La Briqueterie présente Serpentine de Daina Ashbee, un spectacle ouvrant le festival «Les plateaux» 2017 qui concentre son intention chorégraphique. Pièce fondé sur la force de la répétition, Serpentine s’efforce de saisir l’essence même de la féminité.

Lors de l’édition 2017 du festival «Les plateaux», la chorégraphe canadienne Daina Ashbee présente Serpentine, un solo créé en 2017, se voulant une sorte de récapitulatif de ses créations précédentes que sont Unrelated, When the Ice Melts, Will We Drink the Water?, et Pour.

Serpentine : un regard rétrospectif

Créé à l’occasion de «Plateaux» 2017, Serpentine rappelle d’abord les liens étroits existant entre trois pièces de Daina Ashbee : Unrelated (2012), When the Ice Melts (2016), et Pour présentée lors des dernières «Rencontres chorégraphiques internationales de Seine-Saint-Denis». Abordant des thèmes différents, ces trois soli trouvent leur origine dans l’identité crie et métisse de Daina Ashbee et sa volonté affirmée de considérer à la fois la condition féminine et la relation des femmes à leurs corps.

Sa première pièce, Unrelated, décrivait ainsi la violence à laquelle les femmes cries doivent faire face et sa propre vulnérabilité, sous la forme d’une mise en scène de tendances autodestructrices. D’emblée, Unrelated se révèle une pièce toute personnelle, caractéristique de la danse de Daina Ashbee, que confirmeront ensuite tour à tour When the Ice Melts et Pour.

When the Ice Melts traitait du changement climatique et de ses effets sur la vie des communautés autochtones. Par là, Daina Ashbee insistait sur les rapports étroits de l’être humain et de la nature, de sa dépendance à l’égard de la terre nourricière. Dans When the Ice Melts, la violence faite aux femmes tend à se confondre avec celle faite par les hommes à la nature, comme l’explique Daina Ashbee : «J’explore la destruction de la Terre à travers le corps de cette femme et de ce qu’elle endure. Même si je ne peux forcer personne à voir dans ce spectacle la glace qui fond, avec ce titre, j’amène une image qui va soutenir l’ensemble de la performance».
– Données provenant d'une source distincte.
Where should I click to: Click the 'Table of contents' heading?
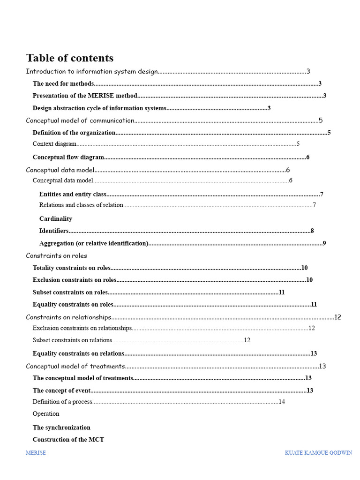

De manière significative la création de Pour, solo ultérieur, a été conduite en même temps que When the Ice Melts en dépit de thèmes différents, puisque cette dernière pièce traite des cycles menstruels. Les deux recherches chorégraphiques se sont pourtant organisées autour d’une même idée directrice, celle de la permanence et de l’endurance de la douleur, présentant toutes deux un corps féminin souffrant.

Serpentine : force de la répétition

Dans ces trois pièces, Daina Ashbee insiste sur les mouvements de répétition et d’accumulation ainsi que les changements de respiration. Serpentine amplifie ces techniques, soulignant ainsi le caractère abstrait et étudié de la danse de Diana Ashbee, laquelle utilise sons et images «pour déclencher des sensations, des sentiments. Au lieu d’avoir une histoire, avec un début et une fin, j’aime aller vers l’essence d’une idée et faire en sorte qu’elle puisse parler au plus grand nombre possible». Interprétée par Areli Moran, Serpentine tente alors de saisir la nature même du thème commun à toutes les pièces de Daina Ashbbe, la femme et sa condition. Les mouvements lents semblant exprimer des sentiments intériorisés peuvent laisser place à l’expression d’une certaine brutalité, au cours d’un cycle de trente minutes destiné à se répéter. La répétition force alors à percevoir les changements d’exécution.